### Your objective
Where in the records does the word "arrow" occur? Copy each line in which it does.

+ + + + +

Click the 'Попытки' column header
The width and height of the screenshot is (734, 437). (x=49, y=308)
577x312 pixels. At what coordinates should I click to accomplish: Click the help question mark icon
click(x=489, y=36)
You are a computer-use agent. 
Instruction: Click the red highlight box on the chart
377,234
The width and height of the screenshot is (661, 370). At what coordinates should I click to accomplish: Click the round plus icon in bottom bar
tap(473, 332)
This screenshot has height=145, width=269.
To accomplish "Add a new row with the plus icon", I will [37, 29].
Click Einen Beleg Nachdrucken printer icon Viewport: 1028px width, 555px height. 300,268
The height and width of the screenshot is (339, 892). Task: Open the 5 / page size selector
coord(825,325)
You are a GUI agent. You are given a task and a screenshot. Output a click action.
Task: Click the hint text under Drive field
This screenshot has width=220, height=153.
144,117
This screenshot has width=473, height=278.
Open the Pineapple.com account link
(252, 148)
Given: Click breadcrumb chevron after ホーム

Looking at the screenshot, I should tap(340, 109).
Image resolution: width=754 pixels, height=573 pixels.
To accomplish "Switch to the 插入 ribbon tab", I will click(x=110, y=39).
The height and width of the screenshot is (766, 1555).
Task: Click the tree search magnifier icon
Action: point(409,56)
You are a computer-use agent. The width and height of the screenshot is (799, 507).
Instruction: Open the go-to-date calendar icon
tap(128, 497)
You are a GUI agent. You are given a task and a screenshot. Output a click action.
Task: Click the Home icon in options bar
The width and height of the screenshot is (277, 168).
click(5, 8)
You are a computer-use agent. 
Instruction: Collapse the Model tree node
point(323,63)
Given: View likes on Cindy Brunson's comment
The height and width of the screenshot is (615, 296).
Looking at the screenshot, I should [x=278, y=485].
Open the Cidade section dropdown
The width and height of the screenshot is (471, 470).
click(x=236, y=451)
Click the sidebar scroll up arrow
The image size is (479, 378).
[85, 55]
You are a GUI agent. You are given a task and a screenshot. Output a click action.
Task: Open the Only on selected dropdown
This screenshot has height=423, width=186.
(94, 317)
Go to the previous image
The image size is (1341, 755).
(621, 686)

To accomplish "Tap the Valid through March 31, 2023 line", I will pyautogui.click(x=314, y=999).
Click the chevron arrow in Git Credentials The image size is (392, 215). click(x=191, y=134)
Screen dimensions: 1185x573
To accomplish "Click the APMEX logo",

+ + + + +

### Task response
Click the sidebar scroll up arrow
Click the chevron arrow in Git Credentials The image size is (392, 215). click(x=191, y=134)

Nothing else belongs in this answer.